1. GOVERNANCE & ACCOUNTABILITY

  • Our security governance framework establishes clear accountability and oversight for data protection throughout our organisation. We have designated a Data Protection Officer who oversees our security program and ensures compliance with applicable laws and regulations. Our security policies and procedures are documented, regularly reviewed, and updated to address evolving threats and regulatory requirements. The management team receives regular reports on security metrics, incidents, and improvement initiatives.
  • We conduct comprehensive vendor due diligence before engaging any third-party service providers who may access or process personal data. All vendors and independent professionals are required to enter into Data Processing Agreements that include strict security obligations, confidentiality requirements, and audit rights. We maintain an inventory of all third-party processors and regularly review their security practices to ensure compliance with relevant regulations.

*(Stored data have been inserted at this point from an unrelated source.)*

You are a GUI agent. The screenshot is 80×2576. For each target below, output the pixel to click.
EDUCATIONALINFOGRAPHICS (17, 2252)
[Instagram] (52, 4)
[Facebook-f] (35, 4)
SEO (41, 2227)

2. TECHNICAL & ORGANISATIONAL MEASURES

  • Our security architecture employs multiple layers of protection to safeguard your data throughout its lifecycle. Access controls form the foundation of our security framework, implementing role-based access control (RBAC) to ensure users only access data necessary for their specific functions. We enforce multi-factor authentication (MFA) for all administrative access and sensitive operations, with regular quarterly access reviews to remove unnecessary permissions and identify potential security risks.
  • Encryption protects your data both in transit and at rest. All data transmissions between your browser and our servers utilise Transport Layer Security (TLS) 1.2 or higher with strong cypher suites. Sensitive data stored in our databases and file systems is encrypted using industry-standard AES-256 encryption. Encryption keys are managed through a secure key management system that ensures the appropriate separation of duties and adheres to regular key rotation protocols.
  • Sensitive data stored in our databases (including those hosted on AWS) is encrypted using industry-standard AES-256 encryption. Files stored on our cloud file systems (Google Drive, Zoho Drive, Microsoft OneDrive) and AWS infrastructure are protected by the provider's at-rest encryption (which utilises AES-256 or equivalent standards), or are client-side encrypted where appropriate. Data managed by third-party filing software (such as KDK or SAG Infotech) is governed by the respective vendor's security and data protection policies.
  • Our network security infrastructure includes enterprise-grade firewalls with restrictive rule sets, intrusion detection and prevention systems monitoring for malicious activities, and network segmentation to isolate critical systems. We maintain centralised logging of all security events with log retention policies aligned to regulatory requirements. Security patches and updates are applied promptly following a risk-based prioritisation approach, with critical patches deployed within 48 hours of release.
  • Physical security measures protect our infrastructure from unauthorised physical access. Our servers are hosted in secure data centres featuring 24/7 security monitoring, controlled access, CCTV surveillance, and environmental controls, including fire suppression and climate management. Access to these facilities is restricted to authorised personnel only, with all visits logged and monitored.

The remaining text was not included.